SSO Seminar - Prof. Peter Rakich, Yale University - “Harnessing photon-phonon interactions for classical and quantum applications”

Solid State & Optics Seminar 

sponsored by “The Flint Fund Series on Quantum Devices and Nanostructures”

Date : Wednesday, 11/16/22

Time: 1:00PM

Speaker: Prof. Peter Rakich, Yale University 

Location: YQI Seminar Room

Zoom Link: https://yale.zoom.us/j/92875940965?pwd=NWE2ZTV6cld2bTQ4bFhaRjVDazdldz09

Meeting ID: 928 7594 0965

Password: 617612

 

Harnessing photon-phonon interactions for classical and quantum applications

In recent years, acoustic phonons have emerged as a powerful resource for signal processing, precision metrology, and quantum information processing. In this presentation, we explore methods for controlling and shaping the interactions between photons and acoustic phonons as the basis for both classical and quantum information processing applications. We begin by describing how traveling-wave photon-phonon coupling can be engineered within silicon-based optomechanical waveguides to realize a range of new Brillouin-based optomechanical interactions. Harnessing these interactions, we create non-reciprocal light propagation, optical amplifiers, and laser oscillators as the basis for new signal processing technologies in silicon photonics.

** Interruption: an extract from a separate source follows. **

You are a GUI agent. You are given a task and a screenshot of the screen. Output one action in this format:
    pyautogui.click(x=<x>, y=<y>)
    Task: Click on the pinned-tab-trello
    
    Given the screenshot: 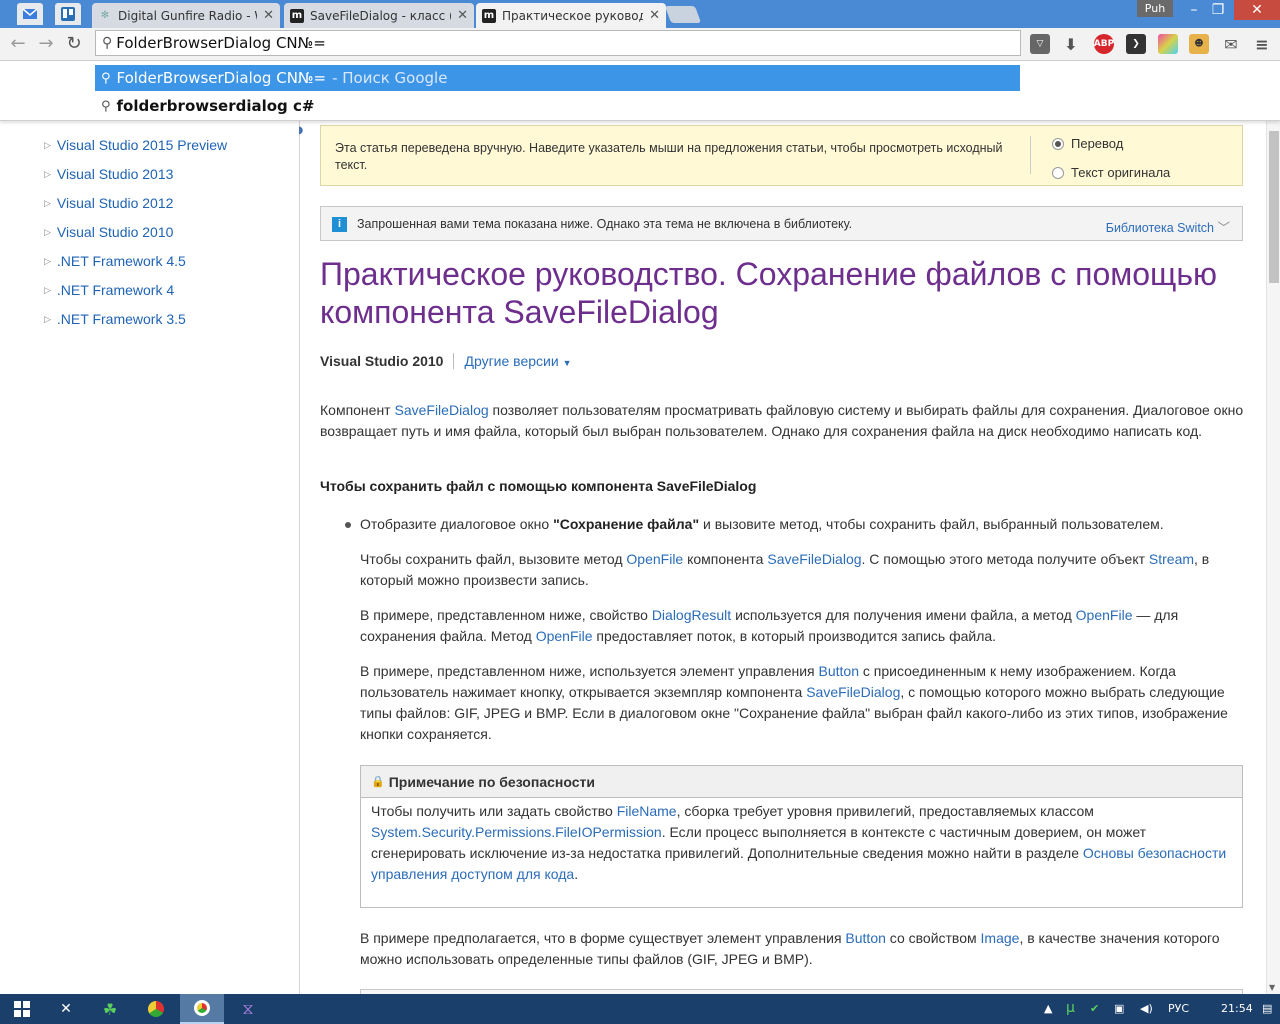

These same traveling-wave interactions also permits laser-based cooling of phonon modes as a means of controlling and shaping noise.
Building on these concepts, we also show that intriguing new regimes of photon-phonon coupling emerge at cryogenic temperatures where intrinsic sources of phonon dissipation plummet. Using Brillouin interactions to access long-lived bulk-acoustic phonons within macroscopic crystalline resonators, we demonstrate new methods to control of ultra-long-lived phonon modes using light. These new techniques open the door to new forms of cryogenic phonon spectroscopy and high frequency (>10GHz) optomechanical systems with potential for improved robustness against thermal decoherence as the basis for future quantum phononic experiments.